Customer discovery is an ongoing process. Discovery is performed at the pre-sales stage, during project kickoff, and is continued though the iterations of your solution building. Knowing your customer, how they think, and what they need are vital ingredients to the success of a project.

The most important question that you can ask during the discovery process is: "Why?"

Occasionally, however, that question must be asked in different ways.

For example, when a customer says, "We need a button on this screen to do this thing," your why question might sound more like, "What do users need to have happen after completing their tasks on this screen?"

This module covers the following topics:

  • Starting with initial customer discovery, a process that often happens before they are actually your customers.

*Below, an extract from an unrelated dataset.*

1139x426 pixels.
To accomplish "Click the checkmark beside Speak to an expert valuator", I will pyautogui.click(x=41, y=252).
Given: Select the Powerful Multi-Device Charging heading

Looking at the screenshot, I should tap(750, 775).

  • Managing customer discovery meetings by preparing in advance and having a plan for what happens next.

  • Listening to an interview between two solution architects on how they communicate with customers.

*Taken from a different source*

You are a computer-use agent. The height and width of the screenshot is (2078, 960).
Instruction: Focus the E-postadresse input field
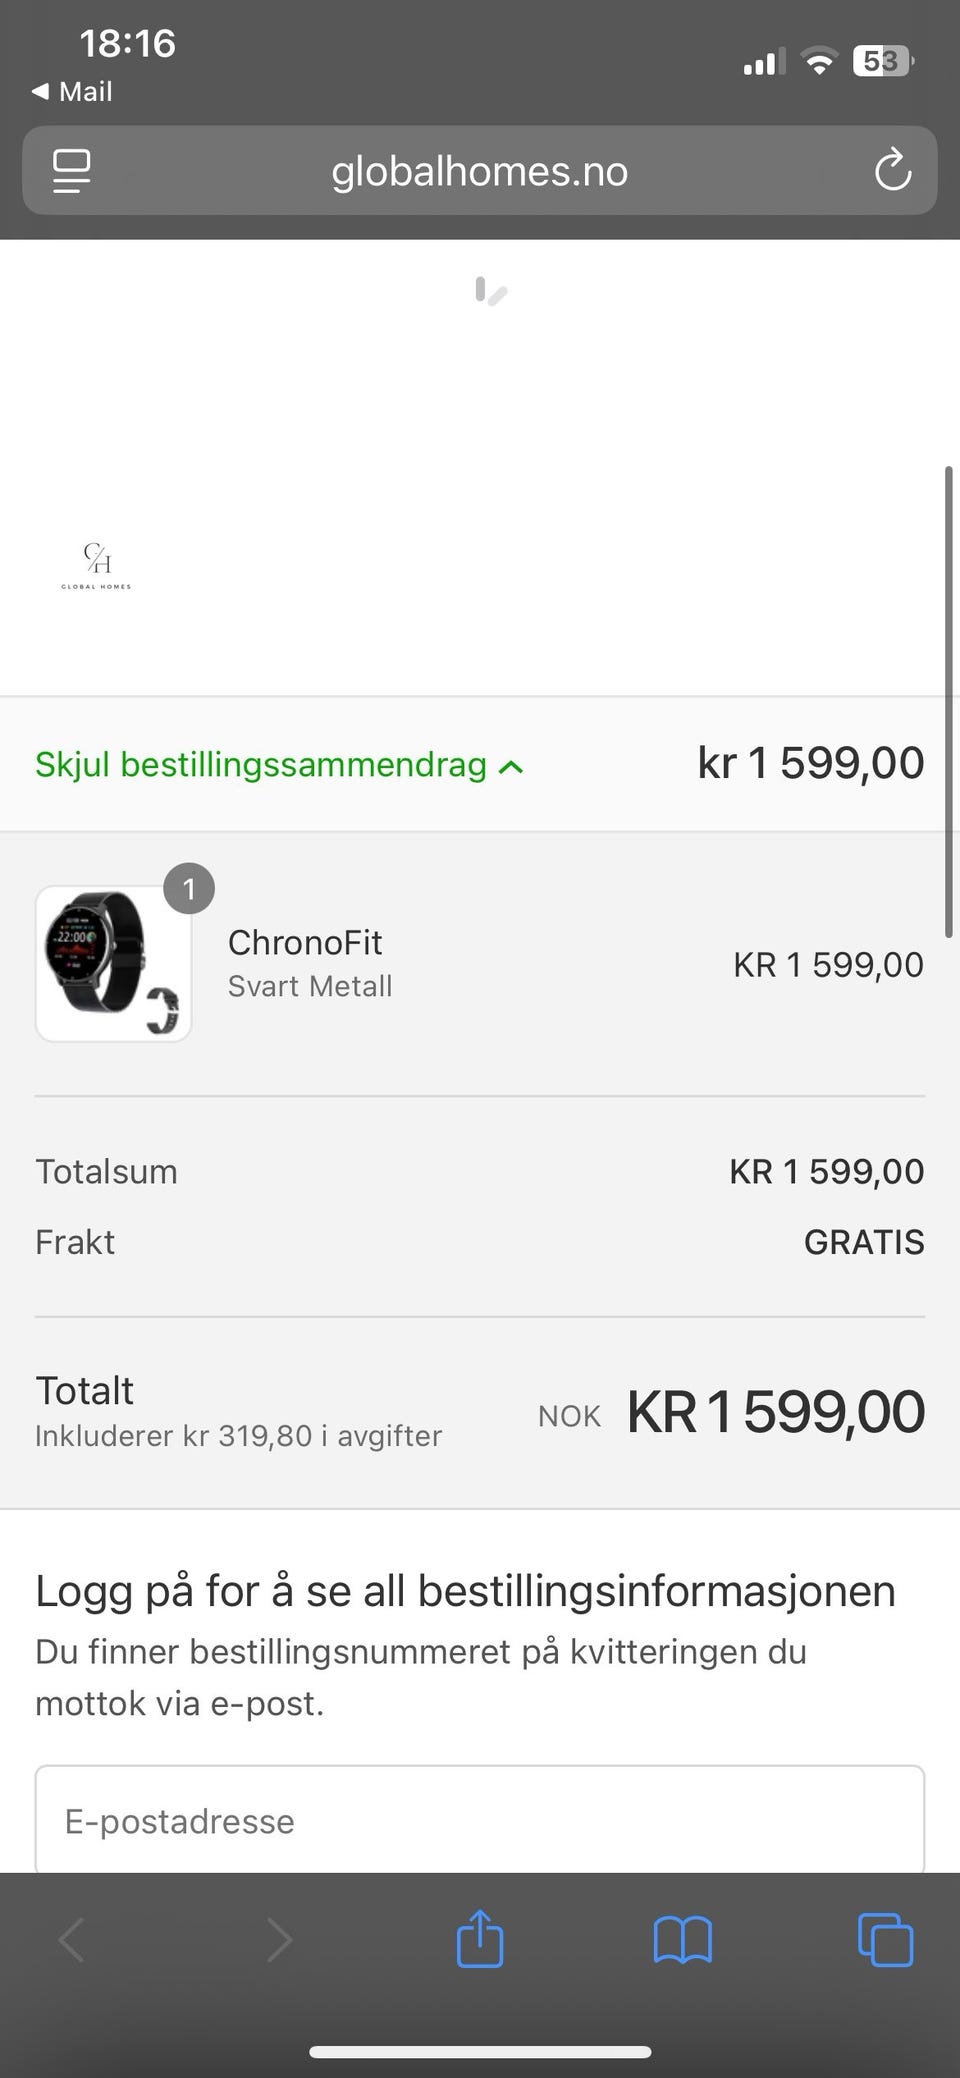tap(480, 1820)
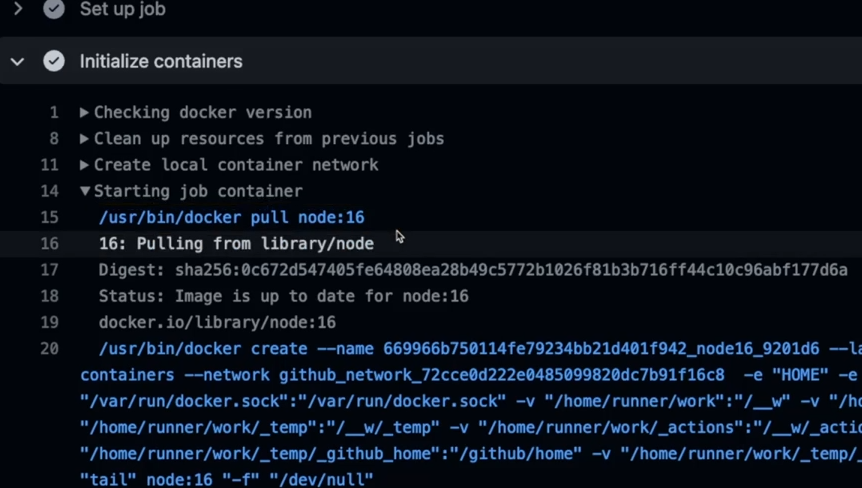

  • Evaluating customer needs and how that process is more than simply marking items on a checklist as complete. Additionally, this topic examines how you can add value and meet customer requirements.

Introducing your customer

This module refers to the customer Woodgrove Bank, and the exercises and discussions throughout the lesson relate to this customer and how you can help them.

Woodgrove Bank has offices in 14 US States in addition to an office in the UK and another in Germany. Woodgrove Bank is a leading global financial services provider with an emphasis on commercial lending and investments. Administrative users work in the office and are never mobile. However, all mid-level managers need to be able to work from their home offices or while on site with a client. The team at Woodgrove feels overwhelmed with their disparate systems; therefore, they are looking for a solution that connects their data in a way that boosts financial success and customer satisfaction. With an internal-facing only deployment, Woodgrove Bank would have fewer regulatory concerns; however, each team within the bank would have their own responsibilities.

The following table describes Woodgrove Bank's customer-facing teams.

Team Description
Business Growth and Asset Management Commercial Accounts with less than $1B in annual transactions. Growth in this sense refers to the loans used to reinvest in the corporation. These customers share a group of account managers; they are not specifically assigned to an individual.
Fortune 500 Each customer in this division is assigned a senior account manager as their primary contact for all banking matters. Once a company is managed in this division, they remain here; even if they roll off the Fortune 500.
Group Portfolio Management This team manages the parent/child accounts for firms with multiple organizations under a common umbrella.
New Business Development This division is primarily marketing for new business. Once an account is qualified and active, it moves on to the appropriate management team.
Public Sector/Government/Higher Education Woodgrove is a preferred lender to many sovereign governments around the globe as well as private universities. This team also tends to the handful of high-volume non-profits serviced by the bank.
Consumer Lending This team is the smallest as Woodgrove focuses on commercial products. However, high volume consumer lending is available on a case by case basis. This team is not advertised to external prospects, but mostly utilized by the executives of corporate clients.
Relationship Managers This team consists of members of each of the other teams, this ensures a consistent experience as accounts may move between teams and interact in other ways. This team also establishes best practices for users.
Escalation Call Center The bank runs a 24/7/365 call center. They have a five-person team (one manager and four CSRs) in each of Chicago, Frankfurt and two teams in an outsourced center in Manila (the Philippines) doing an early and late shift to cover the APAC region.

In addition to these teams, Woodgrove Bank has the standard set of C-Suite Executives who are involved with overall bank operations and supporting the teams as needed.

Woodgrove Bank is hoping to have the new system in a pilot phase so that the CEO can present initial results to the annual general meeting (AGM) in four months' time.